Review: Shawarma King in University City
Nestled on a side street just off The Delmar Loop, Shawarma King’s sunny, laid-back atmosphere is the perfect setting for a lunch of fresh Middle Eastern fare. Spits of succulent, slow-roasted meats are visible behind the counter, and the sound of sharpening carving knives provides a lively soundtrack. Enticing cafes like this can be found along city streets all over the world – you could just as easily be in Istanbul, London or Amman as in St. Louis. In other words: This is legit.
Shawarma and Rice
Middle Eastern cuisine excels at using spices and sauces to elevate humble ingredients to sublime effect. Exhibit A: Shawarma King’s namesake dish. The meat – either chicken, beef or a combo – is bathed overnight in a vinegar-based house marinade laced with 17 hand-ground spices. Slow roasted and carved off the spit in thin slices, the meat is deeply flavorful and tender. Shawarma may be the star, but the bit players shine bright, too: soft, fluffy rice flavored with a medley of aromatic spices and a bright, crisp Arabic salad of diced tomatoes, cucumber and parsley with lemon juice and olive oil. While the shawarma was perfect on two visits, on one it was a tad dry – a small complaint remedied by the accompanying creamy tahini-garlic sauce.
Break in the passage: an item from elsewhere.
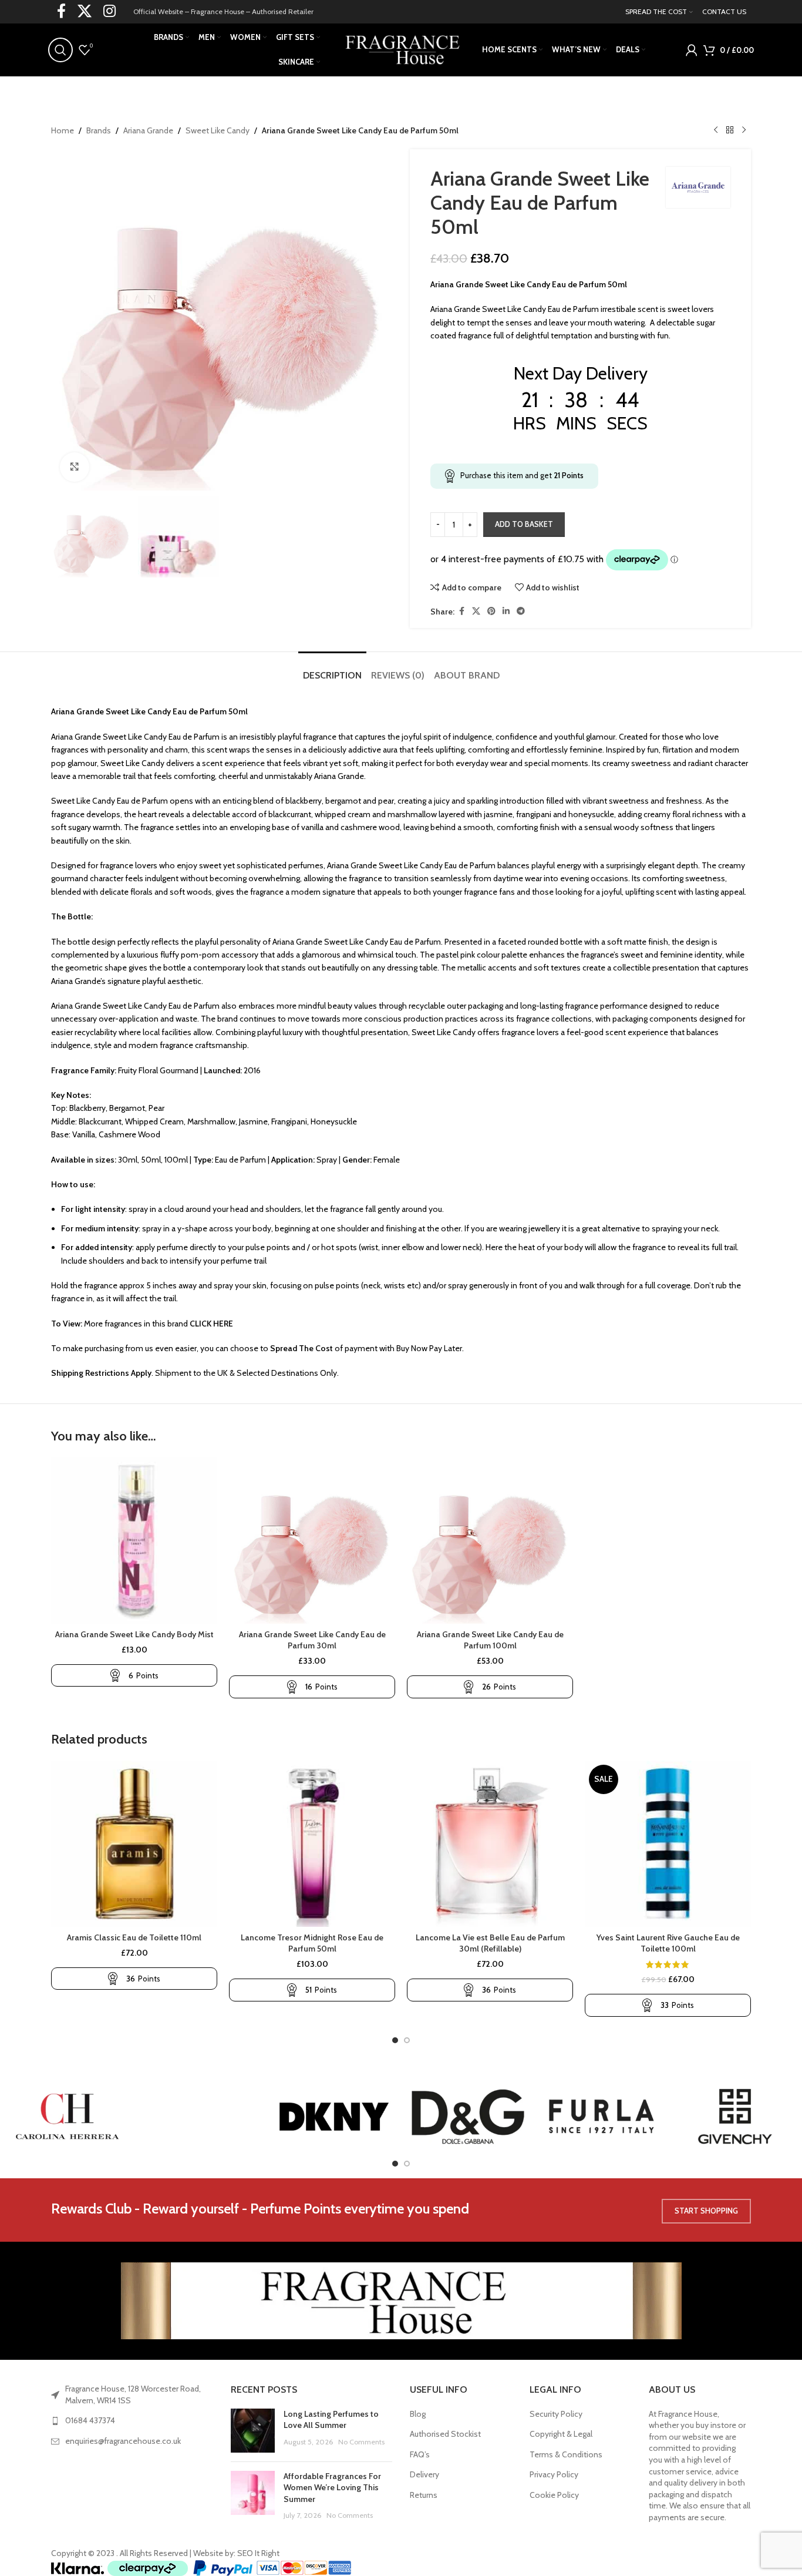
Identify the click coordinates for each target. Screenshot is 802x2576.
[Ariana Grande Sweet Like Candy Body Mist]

Four years ago, I ate a transcendent wrap in London’s Borough Market that ruined all other falafel sandwiches for me. I’m happy to report my new favorite is a little closer to home. Shawarma King’s version starts with superior, freshly fried falafel. Crispy exteriors give way to soft, herbaceous clouds of perfection. The falafel, layered with pickles, cucumber and tomatoes and dressed with a drizzle of tahini and lemon juice, are wrapped snugly in a fresh pita, grilled for a little crunch. For an extra $2.50, you can add fries. Do it – crisp, salty and piping hot, they’re beyond delicious dipped into Shawarma King’s garlic sauce.
The highlight of parties is the ubiquitous groaning table of dips and finger food, and Shawarma King’s Veg Platter is a miniature of my dream party spread: Smooth hummus and smoky baba ghanoush, both topped with a pour of fruity olive oil and a dusting of puckery sumac, share the stage with savory falafel. Zesty tabbouleh and a few warak inab (grape leaves wrapped around creamy, herb-flecked rice and dressed in lemon and sumac) lighten things up. Each element is perfectly executed – even the accompanying pita is a dream – chewy, flavorful and an ideal vehicle for scooping up the delectable dips. The whole is utterly addictive in its variety of tastes and textures, but you could also order any of the elements as a standalone dish. The different varieties of hummus, especially the mosabaha that comes dressed in a special lemon sauce, are some of the best I’ve ever tasted. At only $9, the Veg Platter is the ideal way to sample a smattering of the best Shawarma King has to offer.
The service was attentive but a little slow during busier times, which might irk diners looking for an in-and-out option. I’d argue, though, that the restaurant’s commitment to house-made, fresh cuisine is worth a little wait. Along the same lines, a few menu items were unavailable on one visit.